Berlin (dpa) - "Nun sag\' ich noch allen Freunden in Weimar und Gotha ein treues Lebewohl!", schreibt Johann Wolfgang von Goethe im März 1787 aus Neapel.

Freunde in Weimar? Klar, die kennt man. Schließlich hat er da schon einige Jahre als Minister am Weimarischen Hof hinter sich, und die kleine Stadt in Thüringen ist längst zu einer zweiten Heimat für den gebürtigen Frankfurter geworden. Aber Gotha? Da müsste selbst mancher passionierte Goethe-Leser passen. Ein Fall für Sigrid Damm: Die in Gotha geborene Autorin hat einen Ruf als Goethe-Kennerin und schon mehrere Bücher über den Dichter geschrieben. "Goethes Freunde in Gotha und Weimar" ist ihr jüngstes.

Es beginnt mit dem erwähnten Zitat aus Neapel. Goethe ist zu dem Zeitpunkt schon ein halbes Jahr in Italien und Weimar weit weg. Aus der Stadt, die später zum Inbegriff der deutschen Klassik werden sollte, ist er geradezu geflohen, unglücklich über den ungelösten Konflikt, als Minister kaum noch Zeit für die Literatur zu haben. Es kursiert das Gerücht, er werde nicht nach Weimar zurückkehren, sondern nach Gotha übersiedeln. "Die Gunst die man mir in Gotha gönnt macht viel Aufsehn", notiert er und hat wohl tatsächlich überlegt, ob er sich nicht vom Gothaer Herzog abwerben lassen sollte.

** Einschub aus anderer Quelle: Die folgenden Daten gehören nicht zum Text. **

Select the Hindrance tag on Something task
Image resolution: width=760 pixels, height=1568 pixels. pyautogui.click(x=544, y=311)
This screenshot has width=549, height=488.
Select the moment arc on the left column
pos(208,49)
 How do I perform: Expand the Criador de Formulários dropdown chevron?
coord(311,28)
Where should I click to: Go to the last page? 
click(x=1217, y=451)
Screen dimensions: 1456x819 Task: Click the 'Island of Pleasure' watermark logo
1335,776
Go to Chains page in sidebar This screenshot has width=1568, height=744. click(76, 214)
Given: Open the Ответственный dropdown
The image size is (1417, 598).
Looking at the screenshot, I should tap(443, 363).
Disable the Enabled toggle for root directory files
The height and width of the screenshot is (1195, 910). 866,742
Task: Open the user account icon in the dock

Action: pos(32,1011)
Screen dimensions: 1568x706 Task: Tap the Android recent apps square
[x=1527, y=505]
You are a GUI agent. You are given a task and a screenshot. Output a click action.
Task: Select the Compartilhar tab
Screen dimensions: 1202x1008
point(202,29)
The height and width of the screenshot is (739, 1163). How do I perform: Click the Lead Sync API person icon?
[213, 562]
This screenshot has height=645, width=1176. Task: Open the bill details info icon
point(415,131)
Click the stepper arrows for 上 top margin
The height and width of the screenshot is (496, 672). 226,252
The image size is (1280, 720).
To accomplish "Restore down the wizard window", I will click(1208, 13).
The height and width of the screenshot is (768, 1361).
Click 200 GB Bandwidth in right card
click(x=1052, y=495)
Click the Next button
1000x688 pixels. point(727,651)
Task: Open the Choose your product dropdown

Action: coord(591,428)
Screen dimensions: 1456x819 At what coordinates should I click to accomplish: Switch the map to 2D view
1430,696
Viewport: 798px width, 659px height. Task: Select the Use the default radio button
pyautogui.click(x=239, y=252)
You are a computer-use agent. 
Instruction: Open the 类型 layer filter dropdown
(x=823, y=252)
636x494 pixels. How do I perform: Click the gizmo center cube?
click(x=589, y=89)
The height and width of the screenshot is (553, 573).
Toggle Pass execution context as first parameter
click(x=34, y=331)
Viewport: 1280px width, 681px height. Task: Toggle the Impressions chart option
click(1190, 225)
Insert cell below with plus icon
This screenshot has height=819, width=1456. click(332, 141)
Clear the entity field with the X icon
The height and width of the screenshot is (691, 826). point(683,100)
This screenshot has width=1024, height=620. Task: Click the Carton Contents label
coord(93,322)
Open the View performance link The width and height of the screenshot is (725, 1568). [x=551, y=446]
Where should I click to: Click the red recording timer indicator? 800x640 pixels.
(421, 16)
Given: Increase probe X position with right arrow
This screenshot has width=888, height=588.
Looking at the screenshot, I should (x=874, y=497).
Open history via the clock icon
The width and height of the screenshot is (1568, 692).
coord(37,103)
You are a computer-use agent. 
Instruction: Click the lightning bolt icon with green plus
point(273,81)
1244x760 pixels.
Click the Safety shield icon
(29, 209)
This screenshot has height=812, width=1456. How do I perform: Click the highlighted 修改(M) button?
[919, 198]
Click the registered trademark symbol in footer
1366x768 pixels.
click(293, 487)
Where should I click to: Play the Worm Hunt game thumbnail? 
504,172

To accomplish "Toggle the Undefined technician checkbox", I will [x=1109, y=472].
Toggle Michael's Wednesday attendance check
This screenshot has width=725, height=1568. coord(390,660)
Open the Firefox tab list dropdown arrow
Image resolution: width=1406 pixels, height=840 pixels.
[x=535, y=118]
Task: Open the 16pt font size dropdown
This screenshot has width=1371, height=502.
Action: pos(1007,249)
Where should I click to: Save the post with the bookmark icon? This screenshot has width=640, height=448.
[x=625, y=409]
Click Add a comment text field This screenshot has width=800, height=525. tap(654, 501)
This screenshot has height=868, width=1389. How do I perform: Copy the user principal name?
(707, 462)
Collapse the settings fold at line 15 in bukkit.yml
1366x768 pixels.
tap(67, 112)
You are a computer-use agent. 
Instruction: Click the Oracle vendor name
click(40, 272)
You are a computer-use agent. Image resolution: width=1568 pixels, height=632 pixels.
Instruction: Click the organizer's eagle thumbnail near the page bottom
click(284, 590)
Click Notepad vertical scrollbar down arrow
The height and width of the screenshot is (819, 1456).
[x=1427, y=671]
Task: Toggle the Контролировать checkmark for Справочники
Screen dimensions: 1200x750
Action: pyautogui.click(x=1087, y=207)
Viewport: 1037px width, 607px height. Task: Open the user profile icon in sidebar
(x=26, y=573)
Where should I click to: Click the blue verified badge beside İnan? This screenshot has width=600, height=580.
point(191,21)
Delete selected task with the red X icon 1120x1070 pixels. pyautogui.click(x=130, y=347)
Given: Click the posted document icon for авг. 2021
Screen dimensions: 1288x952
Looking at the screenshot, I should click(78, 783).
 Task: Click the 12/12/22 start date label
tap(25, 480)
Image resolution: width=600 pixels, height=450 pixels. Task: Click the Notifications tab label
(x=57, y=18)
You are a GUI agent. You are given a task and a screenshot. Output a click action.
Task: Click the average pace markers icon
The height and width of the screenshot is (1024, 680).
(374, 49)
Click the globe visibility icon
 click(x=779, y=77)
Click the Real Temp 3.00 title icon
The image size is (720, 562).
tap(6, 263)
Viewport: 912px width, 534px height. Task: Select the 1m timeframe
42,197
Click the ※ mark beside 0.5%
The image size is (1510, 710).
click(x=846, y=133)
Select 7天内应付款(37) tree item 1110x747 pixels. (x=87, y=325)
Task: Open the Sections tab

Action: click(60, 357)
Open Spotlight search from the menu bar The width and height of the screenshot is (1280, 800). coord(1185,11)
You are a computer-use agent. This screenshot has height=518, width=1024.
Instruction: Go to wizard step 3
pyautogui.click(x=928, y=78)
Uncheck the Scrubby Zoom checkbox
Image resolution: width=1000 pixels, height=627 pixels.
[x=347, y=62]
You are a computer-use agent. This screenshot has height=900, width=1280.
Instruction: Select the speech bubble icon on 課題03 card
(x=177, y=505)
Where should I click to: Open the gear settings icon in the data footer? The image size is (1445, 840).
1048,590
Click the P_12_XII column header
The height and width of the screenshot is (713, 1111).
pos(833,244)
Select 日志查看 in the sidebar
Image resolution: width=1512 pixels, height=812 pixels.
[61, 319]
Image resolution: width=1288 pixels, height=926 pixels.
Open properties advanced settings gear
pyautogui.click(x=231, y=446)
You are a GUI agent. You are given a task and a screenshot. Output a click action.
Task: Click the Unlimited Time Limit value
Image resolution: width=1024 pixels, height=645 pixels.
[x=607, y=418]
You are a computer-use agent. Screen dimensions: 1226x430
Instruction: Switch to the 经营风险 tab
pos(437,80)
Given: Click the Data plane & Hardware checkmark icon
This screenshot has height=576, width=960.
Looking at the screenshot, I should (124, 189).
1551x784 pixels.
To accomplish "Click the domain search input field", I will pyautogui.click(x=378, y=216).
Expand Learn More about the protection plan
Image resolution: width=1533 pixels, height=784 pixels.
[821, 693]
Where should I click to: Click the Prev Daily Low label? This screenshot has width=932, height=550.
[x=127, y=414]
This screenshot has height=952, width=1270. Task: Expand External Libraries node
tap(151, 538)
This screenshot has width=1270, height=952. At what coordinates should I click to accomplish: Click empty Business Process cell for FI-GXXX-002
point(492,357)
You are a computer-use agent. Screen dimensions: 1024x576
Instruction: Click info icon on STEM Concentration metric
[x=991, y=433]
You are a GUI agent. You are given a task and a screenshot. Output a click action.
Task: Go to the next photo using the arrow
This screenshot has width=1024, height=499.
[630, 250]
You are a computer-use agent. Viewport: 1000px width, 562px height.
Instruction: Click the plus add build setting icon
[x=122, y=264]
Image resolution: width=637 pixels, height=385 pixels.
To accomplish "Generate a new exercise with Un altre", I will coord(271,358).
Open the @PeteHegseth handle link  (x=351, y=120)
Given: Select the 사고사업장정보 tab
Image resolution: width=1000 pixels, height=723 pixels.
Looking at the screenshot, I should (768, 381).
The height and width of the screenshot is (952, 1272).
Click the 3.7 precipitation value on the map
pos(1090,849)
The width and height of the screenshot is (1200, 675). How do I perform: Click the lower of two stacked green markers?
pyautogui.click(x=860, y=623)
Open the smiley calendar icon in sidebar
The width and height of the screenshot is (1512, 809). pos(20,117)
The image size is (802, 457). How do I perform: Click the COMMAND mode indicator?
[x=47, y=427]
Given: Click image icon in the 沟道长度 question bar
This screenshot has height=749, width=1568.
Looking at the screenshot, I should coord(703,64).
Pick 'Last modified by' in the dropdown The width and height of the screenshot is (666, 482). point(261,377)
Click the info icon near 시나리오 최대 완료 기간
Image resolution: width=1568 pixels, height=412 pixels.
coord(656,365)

Die Beziehungen zu Gotha waren jedenfalls enger als es aus der Retrospektive erscheint. Denn tatsächlich verbrachte er den Großteil seines Lebens dann doch in Weimar. Sigrid Damm hat aber ausgiebig recherchiert und kann viele Belege zu Gothas Bedeutung für den Dichter vorlegen: Herzog Ernst II. lädt Goethe mehrfach nach Gotha ein, und der Dichter ist auch etliche Male dort zu Besuch. Die beiden korrespondieren regelmäßig. Goethe ist dem Herzog unter anderem beim Ankauf von Kunstwerken für dessen Sammlung behilflich.

Und er vermittelt Kontakte - zum Beispiel den zwischen Ernst II. und Johann Heinrich Wilhelm Tischbein. Der Künstler hat Geldsorgen, der Herzog soll ihm unter die Arme greifen. Sogar zusammen mit Carl August, dem Weimarer Herzog, reist Goethe ins Nachbarherzogtum - 1788 fällt dort die Entscheidung, Schiller eine außerordentliche Professur in Jena anzubieten. Um wissenschaftliche Themen geht es bei seinen Kontakten nach Gotha immer wieder: Zu seinen Gesprächspartnern dort gehört etwa Ludwig Christian Lichtenberg, ein Physiker im gothaischen Staatsdienst, der Vorlesungen zur Optik hält, ein Thema, das auch Goethe umtreibt.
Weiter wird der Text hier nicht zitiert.